Saved entries
————

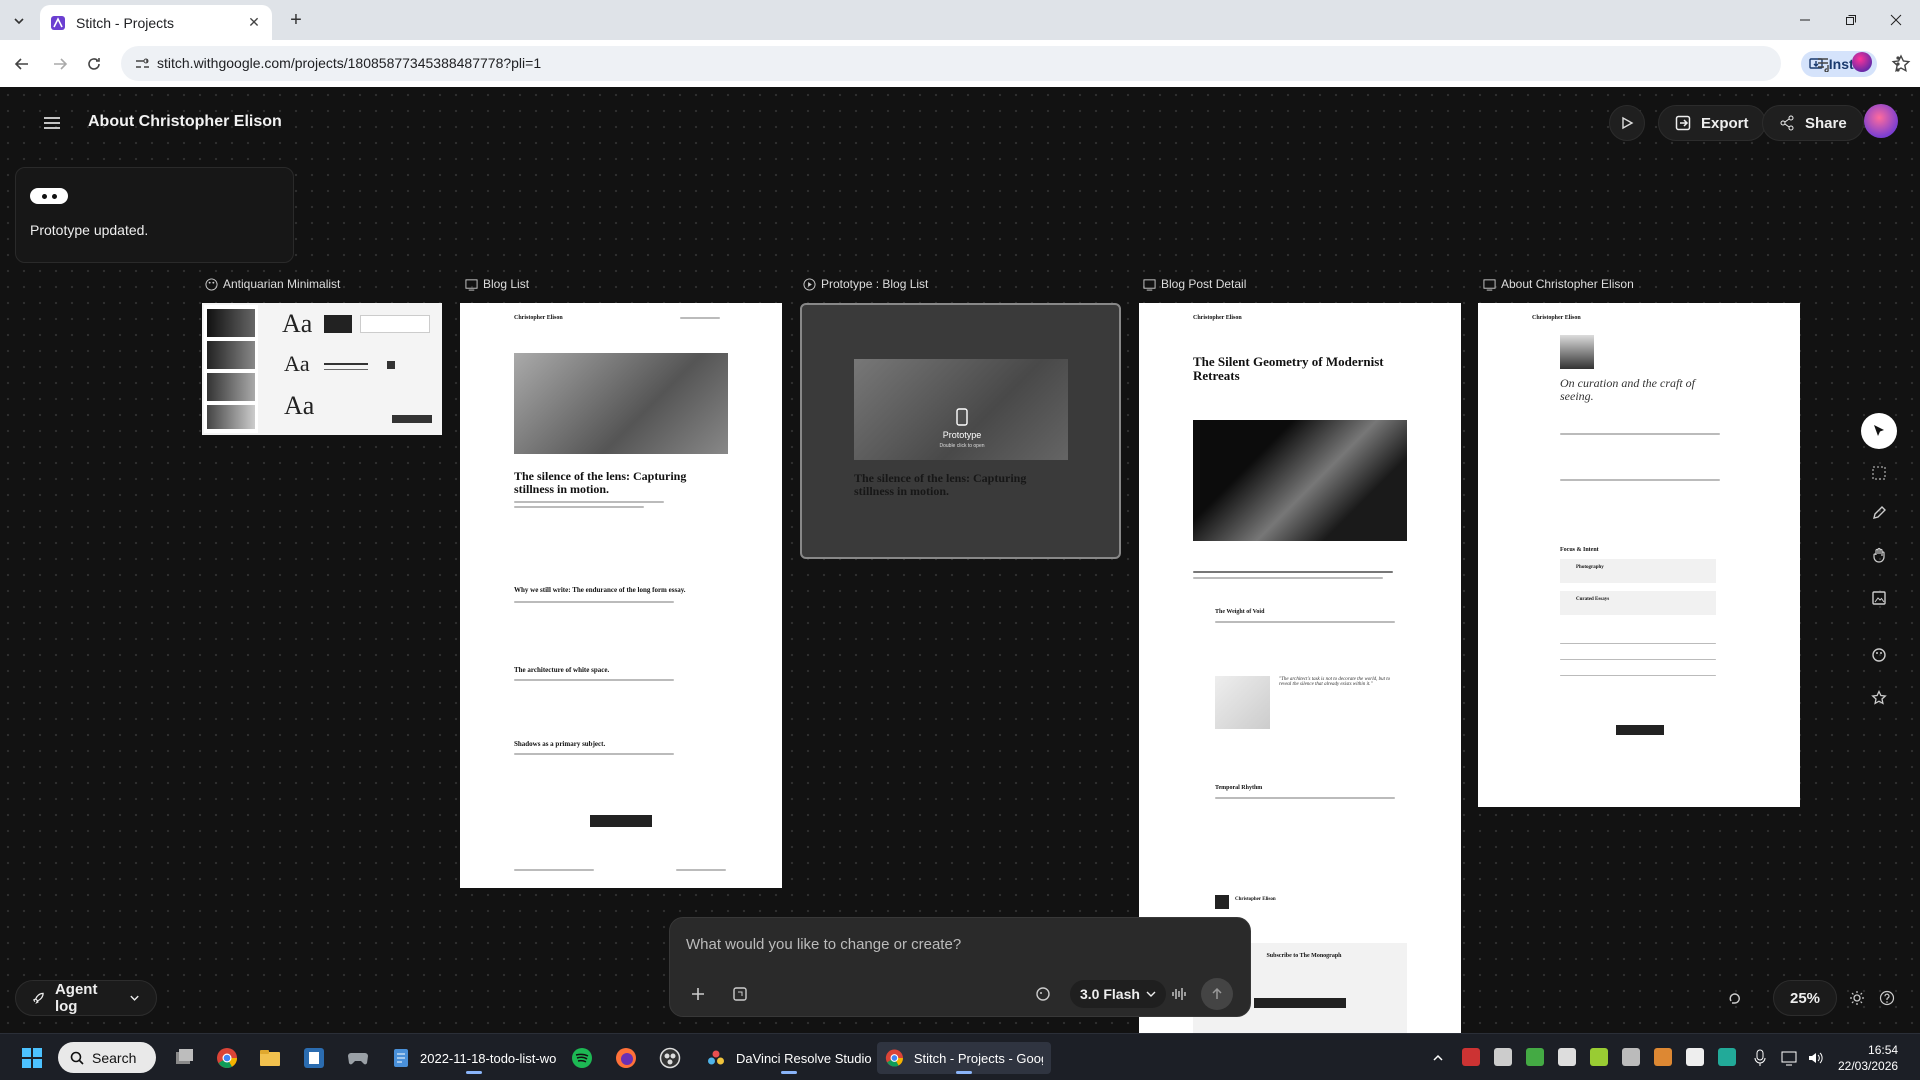  Describe the element at coordinates (156, 22) in the screenshot. I see `browser-tab-active: Stitch - Projects ✕` at that location.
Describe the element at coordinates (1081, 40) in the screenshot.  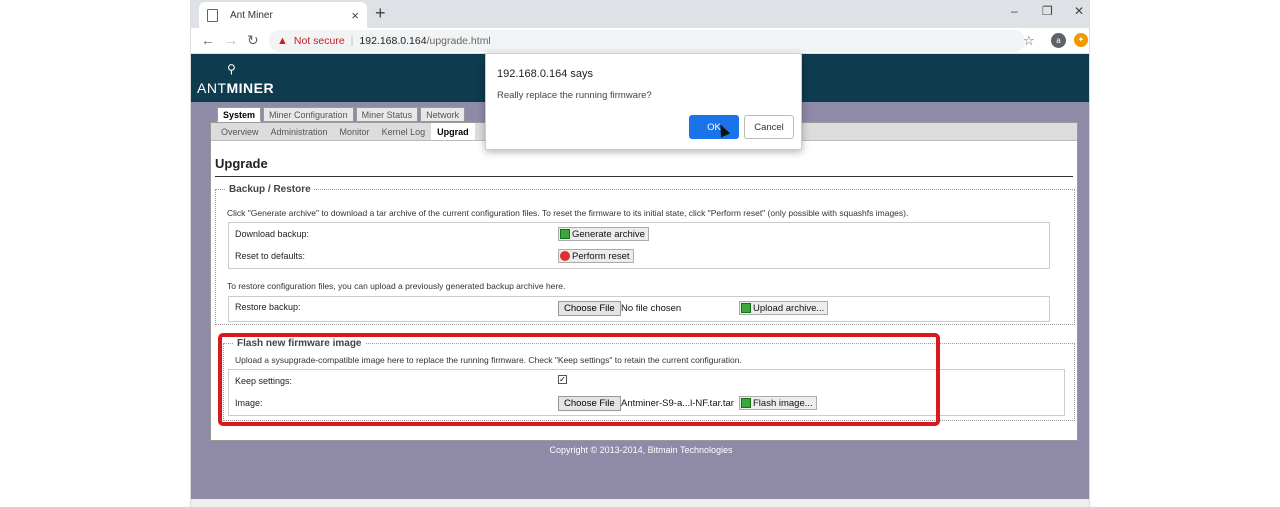
I see `extension-icon: ✦` at that location.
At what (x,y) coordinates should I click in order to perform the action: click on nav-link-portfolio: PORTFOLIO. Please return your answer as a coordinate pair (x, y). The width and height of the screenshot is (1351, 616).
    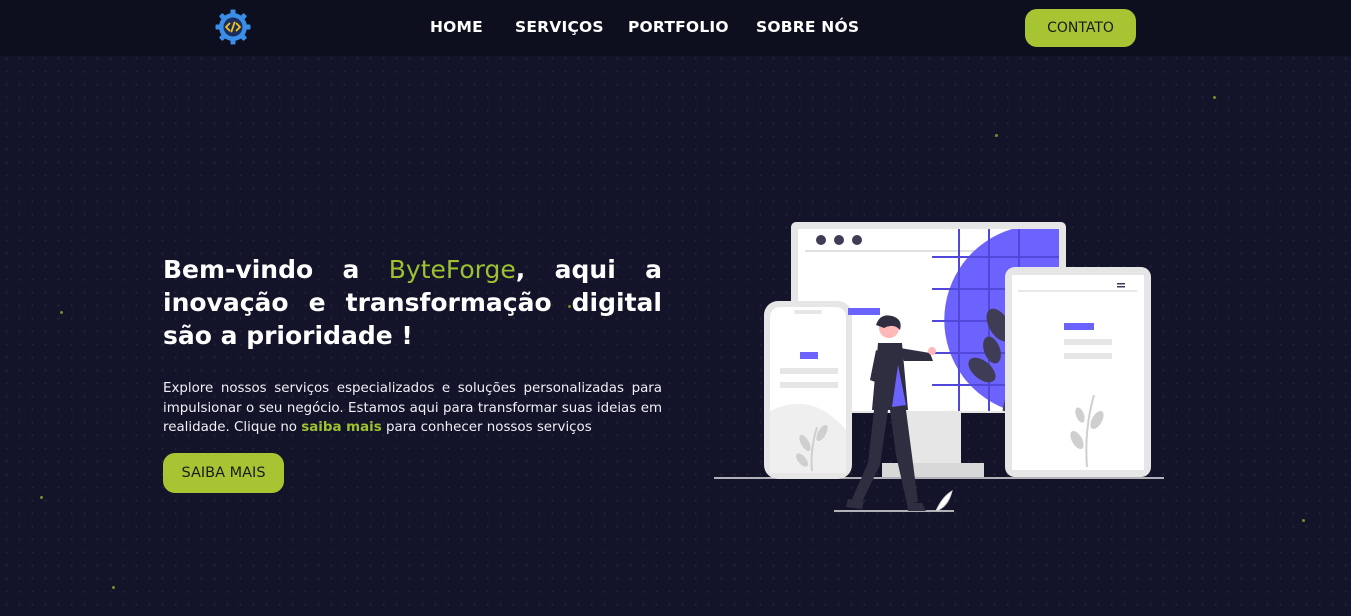
    Looking at the image, I should click on (678, 27).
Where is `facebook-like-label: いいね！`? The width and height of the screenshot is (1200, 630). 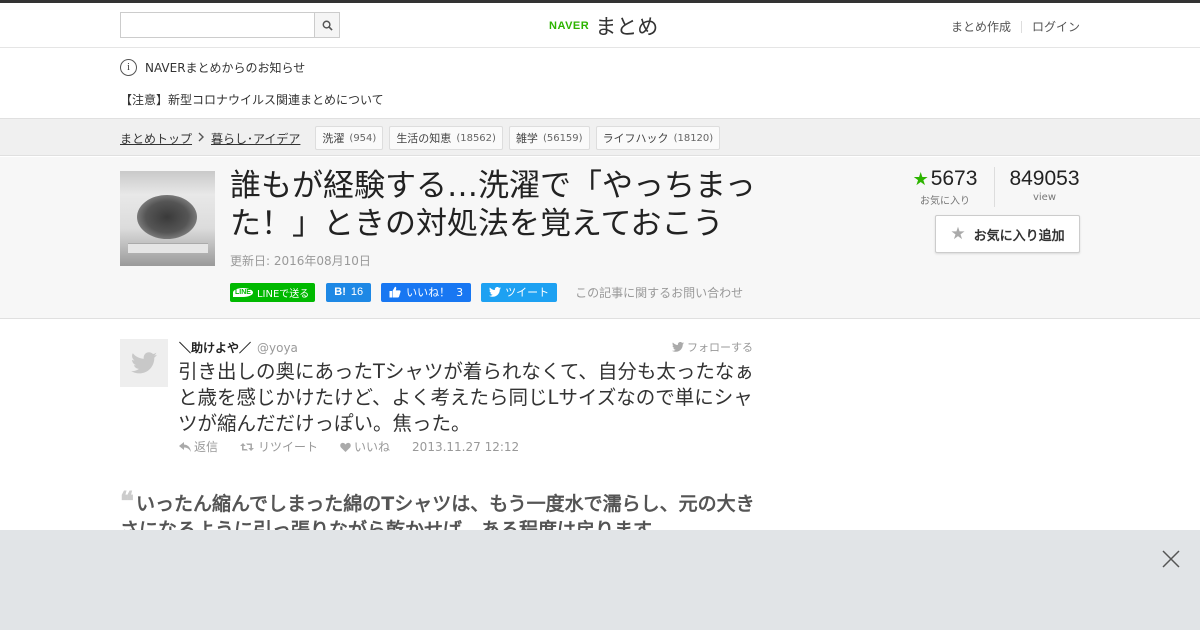 facebook-like-label: いいね！ is located at coordinates (428, 292).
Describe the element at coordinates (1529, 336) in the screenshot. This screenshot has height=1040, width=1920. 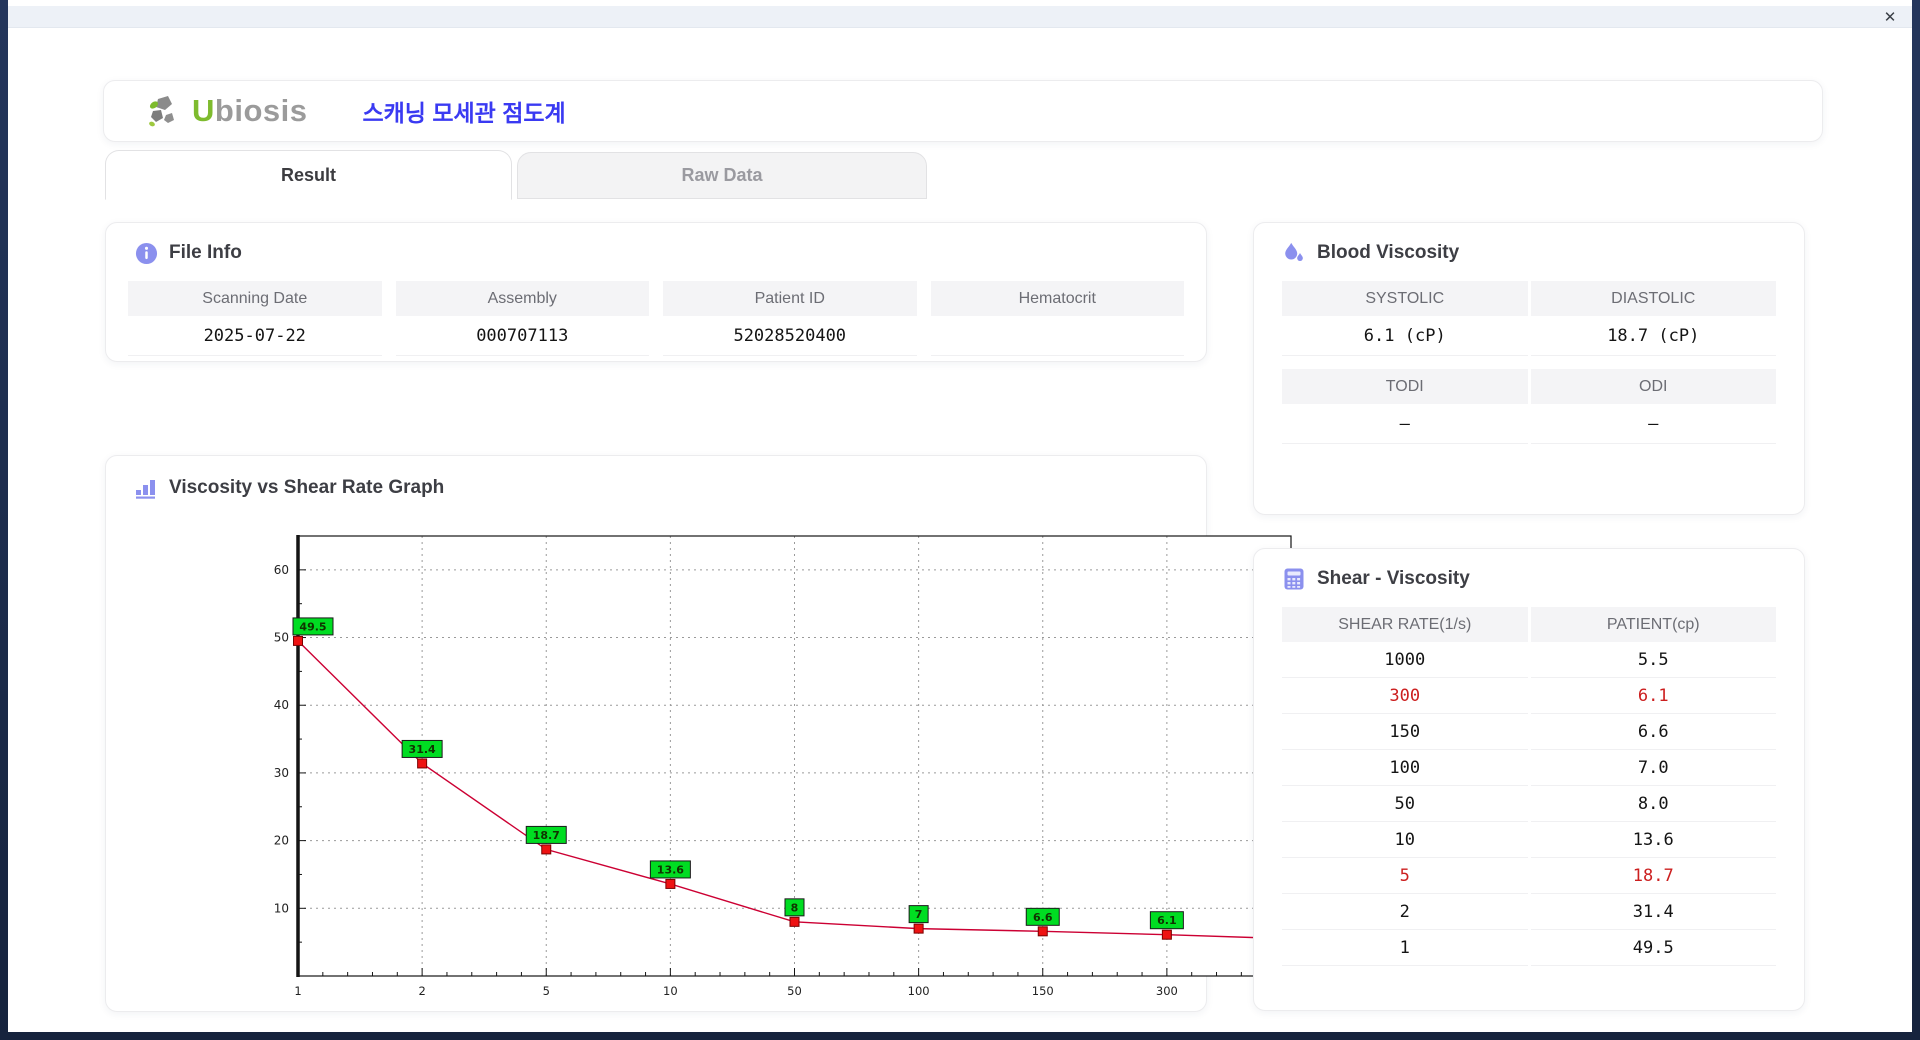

————

Exercise requirements ▸ Retype the listing lines word for word, beginning with the line that contains "Describe the element at coordinates (1081, 40)" and ending after the line that contains "Looking at the". Omit the pictures.

Reply ▸
Describe the element at coordinates (1081, 40) in the screenshot.  
I see `extension-icon: ✦` at that location.
At what (x,y) coordinates should I click in order to perform the action: click on nav-link-portfolio: PORTFOLIO. Please return your answer as a coordinate pair (x, y). The width and height of the screenshot is (1351, 616).
    Looking at the image, I should click on (678, 27).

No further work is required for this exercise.